With pictures left out, set down exactly the lines that begin at the one containing "Task: Switch to the Forums tab" and end with the last line of the entries below.

RECORDS SHOWN:
* * * * * * * * *
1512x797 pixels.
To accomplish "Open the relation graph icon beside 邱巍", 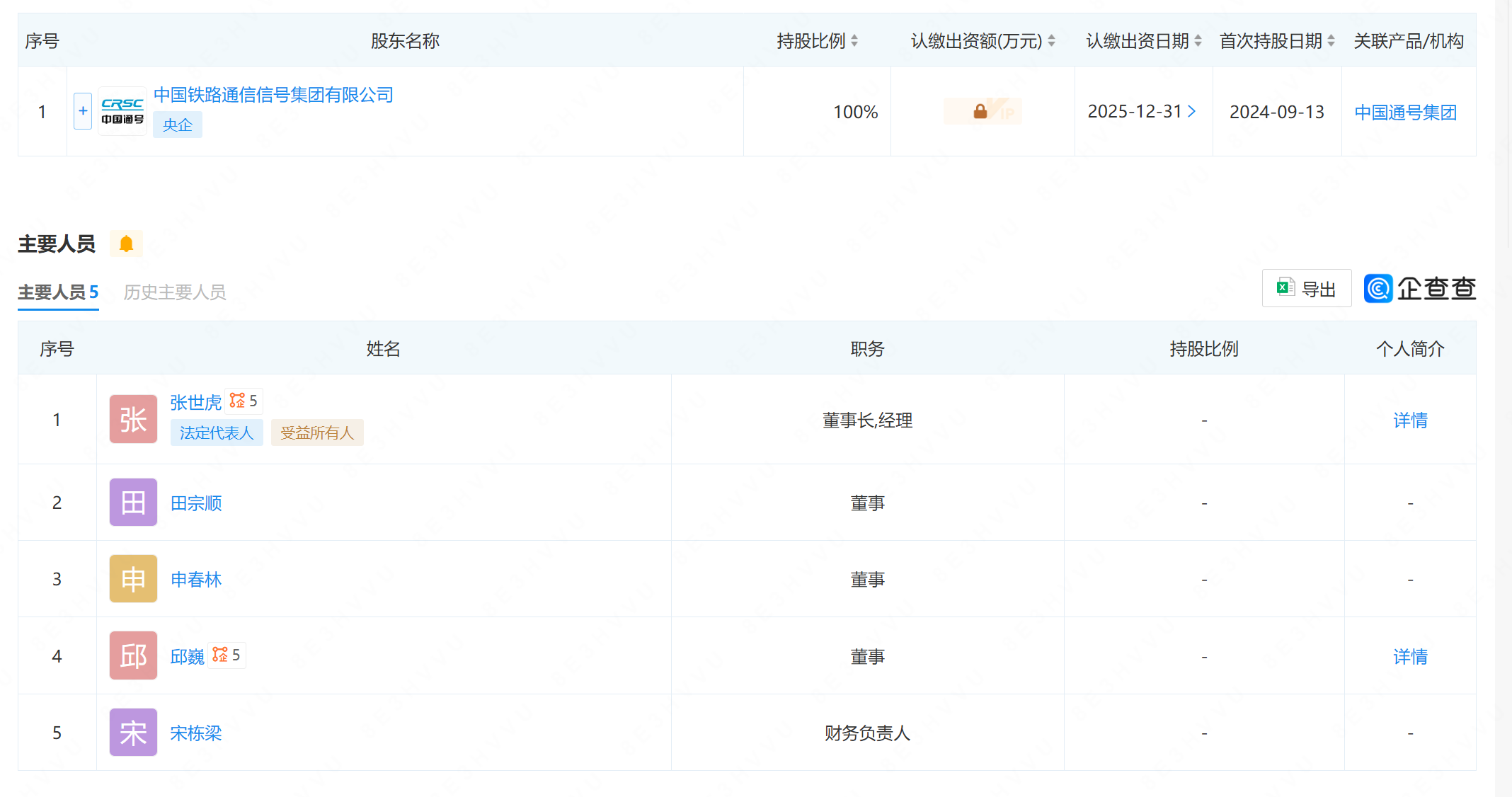I will click(x=221, y=655).
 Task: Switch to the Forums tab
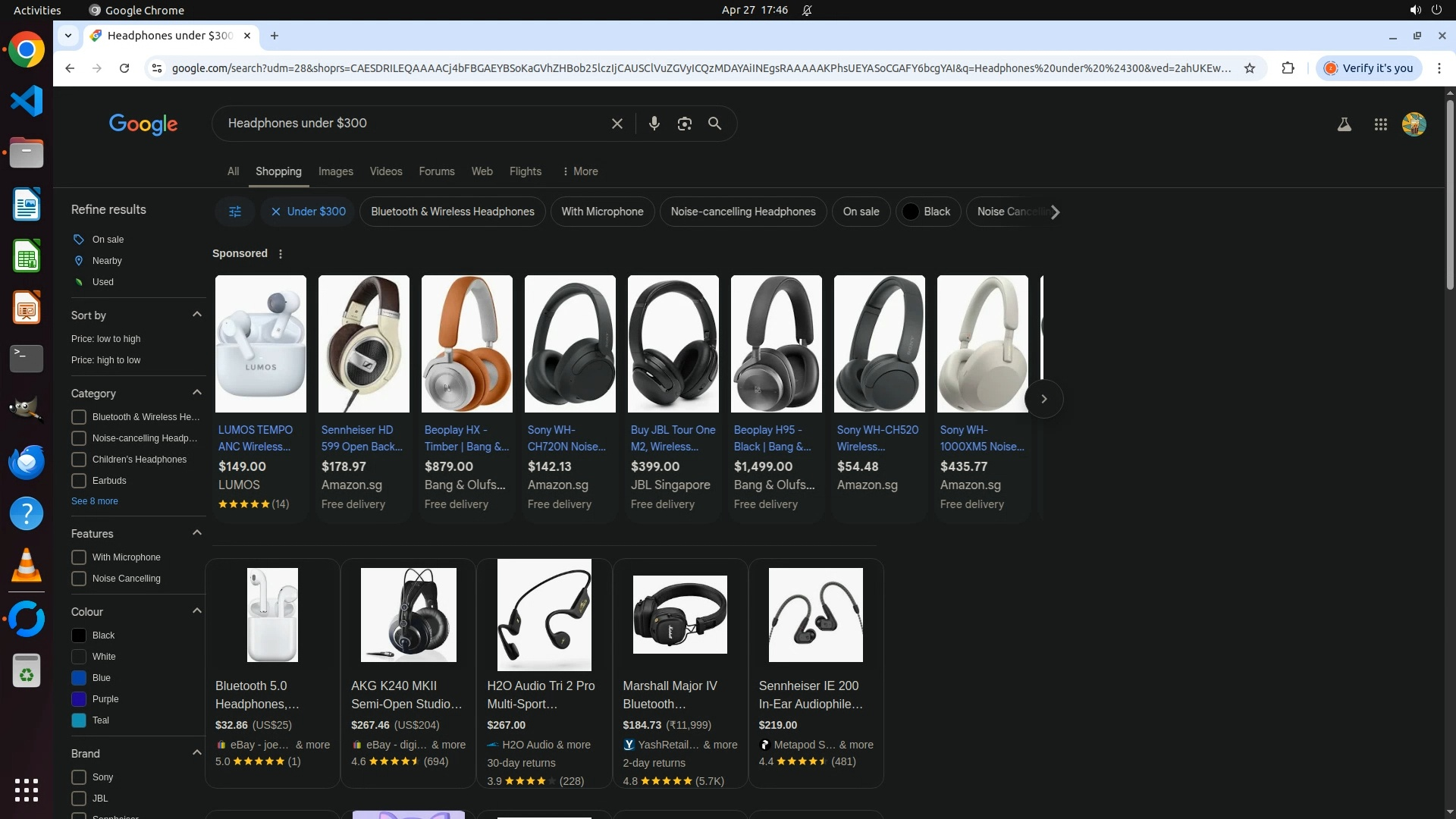[x=436, y=171]

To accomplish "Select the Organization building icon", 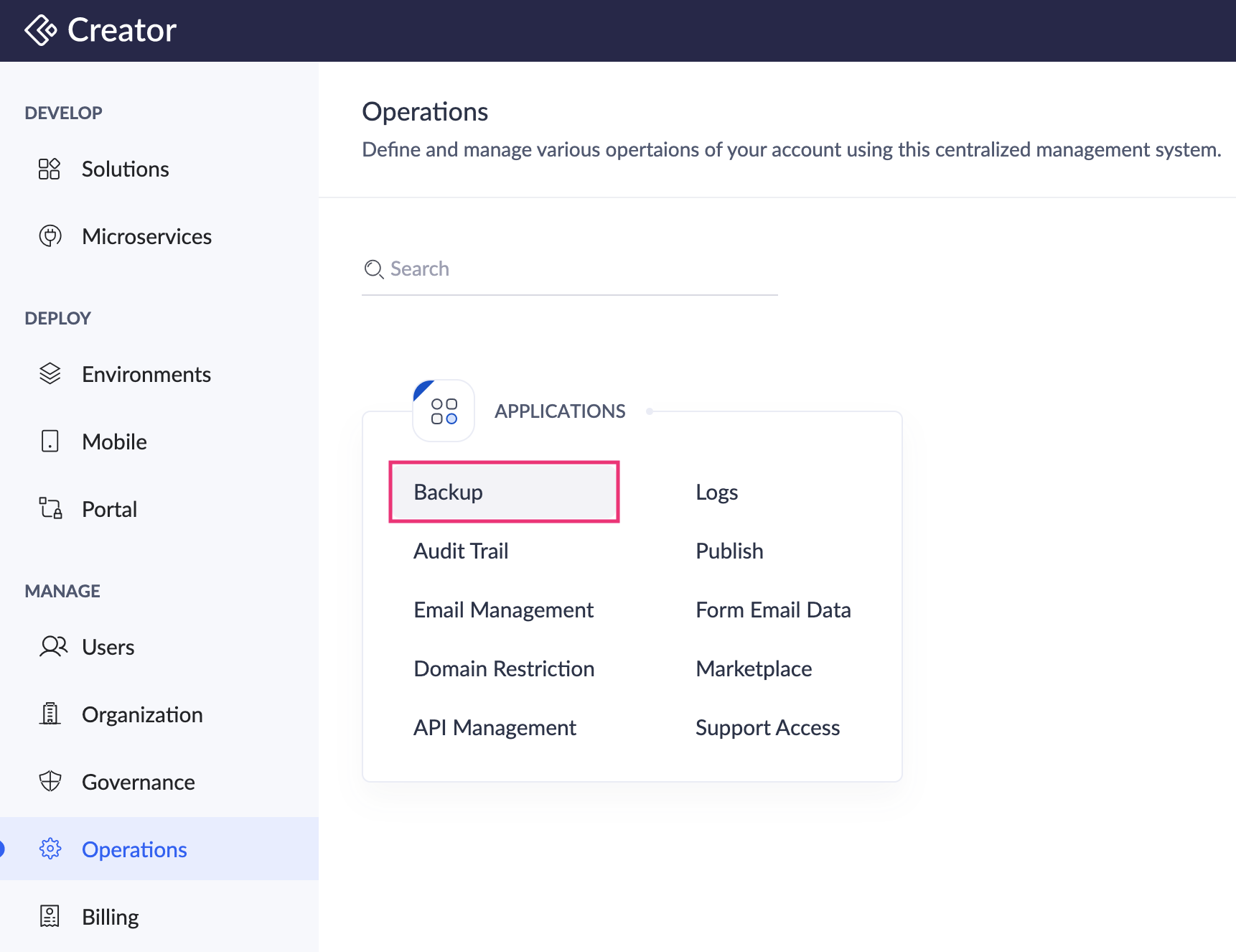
* * * * * * * * *
OUTPUT OF THE TASK:
 Task: Switch to the Forums tab
[x=436, y=171]

To accomplish "Select the Organization building icon", 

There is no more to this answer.